### [Excerpt]
According to official sources, the princes came as a group to object to government cuts, high prices and unaffordable utility bills. The princes must have very high electricity bills because cooling their palaces requires continuous air-conditioning, now at a high cost after the government lifted subsidies on energy in general.
There is no reason to believe the official story about the impoverished 11 princes who cannot pay their electricity bills, although many minor princes can actually find themselves in such an unpleasant situation.
Rumours quickly erupted. The princes came to complain about the assassination of one close relative of theirs, according to one such rumour. Official sources did not name the recently detained 11 princes.
In the current phantasmagoria of Mohammed bin Salman, the elimination of royalty is currently by imprisonment and banishment to known and unknown locations. In the past, a Saudi prince, Abdulaziz bin Turki, was kidnapped in Geneva, drugged and sent to Riyadh after he expressed dissident views and participated in a chat show on a Saudi opposition programme aired from north London.
In 2015, a group of princes circulated two letters on the internet entitled “A warning to Al-Saud”, denouncing the exclusion of other princes such as Prince Ahmad and Talal and calling upon the elders of the family to effectively stage a coup against Salman and his son.
At the time, two princes – descendants of King Saud – disappeared. They were believed to be behind the drafting of the two letters. The prospect of a bloody power struggle is daunting but it cannot be ruled out for many reasons.
The spell of the prince
First, Mohammed bin Salman has proved to be so impulsive and erratic despite the propaganda of some Western media pundits reporting on him. Many journalists including Thomas Friedman have fallen under the spell of the prince’s alleged posture, charisma and innate leadership skills. A top-down revolutionary and moderniser, Friedman called him.
The glorification of the young future Saudi king has gone too far, despite his unsettled economic policies and regional adventures, which have yet to result in crowning him as a desert warrior and a victorious neo-liberal moderniser.
Despite the counter-revolutionary measures the Al-Saud adopted to thwart that revolutionary moment, the cult is still haunted by the prospect of a peaceful rebellion at home
His iconic smartphone and PlayStation are meant to reflect his anchorage in hyper-modernity and its gadgets. But neither his smart management consultancy reports nor his smart air strikes on Yemen resulted in the anticipated quick fixes.
In fact, the prince changed his mind about economic reforms and cuts twice in six months, the latest of which is the announcement that Saudi government employees will receive a meagre 500 riyals (under £100) each month to help with rising prices.
He promised more to the soldiers stranded on the border with Yemen, with no prospect of ending a long, unsuccessful and bloody war that the prince himself started. It is not certain that he calculated the cost of these extra benefits after he announced that he wants to wean Saudis off the nanny state they had got used to.

### [Problem description]
Pull out, word for word, the part of the piece on the Saudi princes starting with "There is no" and going on through "an unpleasant situation.".

### [Information supplied]
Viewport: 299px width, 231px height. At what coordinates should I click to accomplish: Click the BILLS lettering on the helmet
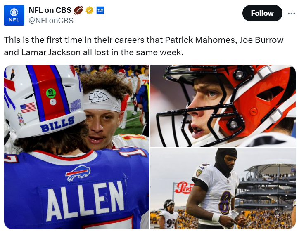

### [Full output]
There is no reason to believe the official story about the impoverished 11 princes who cannot pay their electricity bills, although many minor princes can actually find themselves in such an unpleasant situation.